A playful connection with a child fuels and feeds the relationship in profound ways. During play we practice reading cues (Is this still fun for you?), a skill that will serve as our children grow and our role evolves. Play is an invitation for physical closeness, snuggling and touching, and touch is vital for supporting healthy brain growth. When we play we share laughter, boosting those feel-good opioids in both parents’ and baby’s brains.

As long as we curb our desire to control, instead allowing kids to lead the dance, play is one of the best tools we have for maintaining closeness throughout childhood into adolescence. And beyond.

Issue 28Playful1

Player of the day
Why, then, was my daughter’s loud library song okay on holiday, when singing in our own neighbourhood was not?

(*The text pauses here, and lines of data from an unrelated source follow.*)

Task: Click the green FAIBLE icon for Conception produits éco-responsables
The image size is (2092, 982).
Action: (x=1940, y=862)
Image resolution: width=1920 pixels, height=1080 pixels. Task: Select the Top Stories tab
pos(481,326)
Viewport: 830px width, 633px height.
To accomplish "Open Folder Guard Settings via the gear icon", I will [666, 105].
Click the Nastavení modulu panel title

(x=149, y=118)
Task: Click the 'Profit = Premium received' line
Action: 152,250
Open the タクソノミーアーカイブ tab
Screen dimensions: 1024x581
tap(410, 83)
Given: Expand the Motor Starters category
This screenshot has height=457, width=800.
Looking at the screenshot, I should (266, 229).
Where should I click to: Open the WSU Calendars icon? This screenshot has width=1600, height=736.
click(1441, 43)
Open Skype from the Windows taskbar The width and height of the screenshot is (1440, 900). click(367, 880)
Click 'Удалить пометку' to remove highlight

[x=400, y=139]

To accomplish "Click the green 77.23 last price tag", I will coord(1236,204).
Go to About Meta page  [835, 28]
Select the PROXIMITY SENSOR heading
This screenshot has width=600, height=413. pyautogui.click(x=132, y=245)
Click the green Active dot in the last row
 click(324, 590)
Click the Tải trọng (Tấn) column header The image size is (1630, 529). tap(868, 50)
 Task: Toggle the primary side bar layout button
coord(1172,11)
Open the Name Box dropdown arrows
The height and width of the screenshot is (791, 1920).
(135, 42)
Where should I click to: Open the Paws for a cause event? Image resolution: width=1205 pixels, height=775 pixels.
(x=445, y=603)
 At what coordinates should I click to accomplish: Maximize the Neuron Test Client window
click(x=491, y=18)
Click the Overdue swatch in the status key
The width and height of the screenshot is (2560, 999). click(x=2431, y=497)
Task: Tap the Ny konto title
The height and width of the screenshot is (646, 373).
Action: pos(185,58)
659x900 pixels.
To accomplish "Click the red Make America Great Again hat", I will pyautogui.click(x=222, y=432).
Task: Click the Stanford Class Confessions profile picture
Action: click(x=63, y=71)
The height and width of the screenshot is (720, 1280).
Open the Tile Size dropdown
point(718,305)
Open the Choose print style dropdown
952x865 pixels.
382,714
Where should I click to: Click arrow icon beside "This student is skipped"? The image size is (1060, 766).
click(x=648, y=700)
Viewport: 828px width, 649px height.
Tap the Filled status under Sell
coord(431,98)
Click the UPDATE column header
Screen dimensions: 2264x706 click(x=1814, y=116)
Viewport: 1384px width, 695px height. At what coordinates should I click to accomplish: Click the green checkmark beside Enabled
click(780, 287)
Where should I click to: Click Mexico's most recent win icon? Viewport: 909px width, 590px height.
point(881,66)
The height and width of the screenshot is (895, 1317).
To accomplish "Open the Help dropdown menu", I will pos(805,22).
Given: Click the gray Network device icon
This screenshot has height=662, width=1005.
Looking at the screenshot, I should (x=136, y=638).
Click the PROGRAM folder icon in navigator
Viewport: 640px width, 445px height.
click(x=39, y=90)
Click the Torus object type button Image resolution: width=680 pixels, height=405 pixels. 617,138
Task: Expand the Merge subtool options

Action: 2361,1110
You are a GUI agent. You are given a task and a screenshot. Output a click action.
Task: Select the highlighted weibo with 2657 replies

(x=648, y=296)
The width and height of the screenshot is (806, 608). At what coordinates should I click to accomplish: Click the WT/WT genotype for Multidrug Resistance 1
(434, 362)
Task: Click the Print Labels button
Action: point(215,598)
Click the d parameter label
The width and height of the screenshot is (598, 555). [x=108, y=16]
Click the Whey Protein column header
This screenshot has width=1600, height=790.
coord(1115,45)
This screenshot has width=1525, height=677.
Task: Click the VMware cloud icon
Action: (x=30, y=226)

Family life is busy. Our tamariki might have a slew of activities to fit into their week, leaving less time for creative, free play. Feeling busy can be a huge barrier preventing adults from feeling playful. An impending deadline can take up masses of headspace, and it’s hard to be fun and creative when there’s just so many tasks to achieve in a single day: “C’mon, have you got your sunhat?”; “C’mon, it’s time for your bath”; “PJs on then off to bed.”

Mindfulness can help. Start by noticing what you think of play. How would you describe the role of play in your typical day? Is it a cherry on the top, like a bonus that may or not happen, depending upon your week? Is life pure play, nothing but cherries? A whole bowlful? (Fresh, please, not those weird glâcé ones). Or is yours a sundae with no cherry at all?

With this in mind, practice noticing what is going on moment by moment, without judgement. Any random second, try hitting your internal pause button and just observe. Even during tense, tired times; in fact especially then. During the evening routine when everyone is exhausted, just take time to notice.

Next, experiment with filling that space with play. A small, playful overture (a silly voice, an unexpected dance move, instructions delivered in song) can be transformative. It can render our kids more cooperative and make the whole exchange less fraught. Yes, sometimes we don’t feel like doing that so perhaps parental moodiness ought to be acknowledged as a barrier to play.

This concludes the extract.